Taxonomic Swap 101040 (Committed on 2021-11-14)

Megasyrphus is considered by some to be a subgenus of Eriozona, but by others as a separate genus. In iNat it is a currently separate genus, and other species are there. This species is present in both places and should be consolidated with the rest of the species in Megasyrphus.

Added by matthewvosper on November 5, 2021 11:51 PM | Committed by matthewvosper on November 14, 2021
replaced with

Comments

@christian_heintzen I wanted to tag you in on this because you're currently the only person who has used Eriozona erratica, in case you have any comments to make. @sbushes would you mind checking for me that this taxon swap is correctly constituted? (My first one that will actually affect observations)

Posted by matthewvosper over 2 years ago

Looks good to me! ... in regard to implementation that is (not looked at literature)

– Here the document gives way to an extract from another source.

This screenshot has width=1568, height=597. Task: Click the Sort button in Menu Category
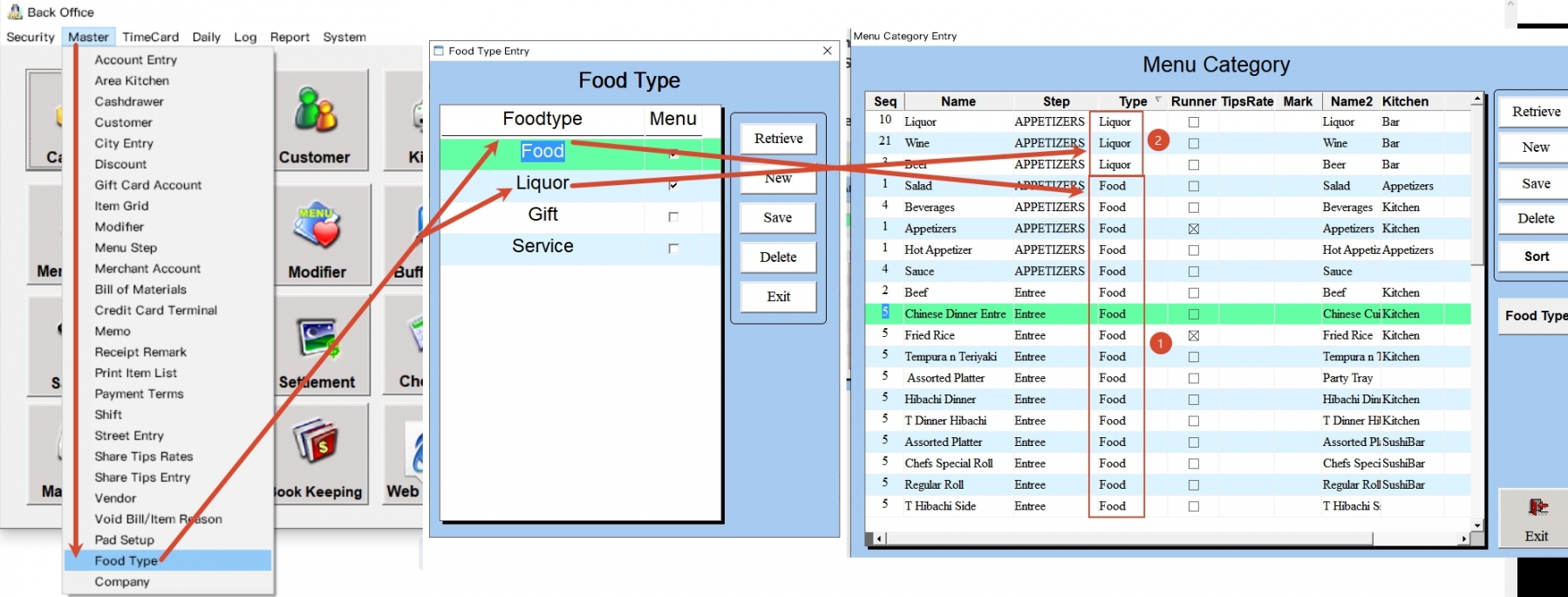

Posted by sbushes over 2 years ago

Thank you muchly

Posted by matthewvosper over 2 years ago

@edanko @trinaroberts @phycus @gerrit_oehm @dipterajere @flo-dycob @christian_heintzen I set this up for a single species, but I notice that there are several species affected. Is there a consensus about whether Megasyrphus should be a separate genus (as it seems to me), or a subgenus of Eriozona? Would you be happy for me to go ahead and shift/merge things to Genus Megasyrphus as appropriate?

Posted by matthewvosper over 2 years ago

The changes I would propose are:
Move E alashayicus to new M alashayicus
Merge E catalina into M catalina
E laxa and E laxus into M laxus
E erratica into M erraticus
M annulipes into M erraticus (synonym)

Posted by matthewvosper over 2 years ago

I can't claim to have gone too too deep into the literature, but the recent molecular evidence certainly supports separating Megasyrphus. Plus, on iNat it should certainly be one or the other, not the combination of both that we seem to have at the moment. I think your proposed swaps make sense.

Posted by trinaroberts over 2 years ago

I think Megasyrphus goes as it's own genus.

Posted by edanko over 2 years ago

Thanks guys, that was my understanding too, there are European sources in agreement, and as you say, the key thing is to have one or the other. So I'll get on with it.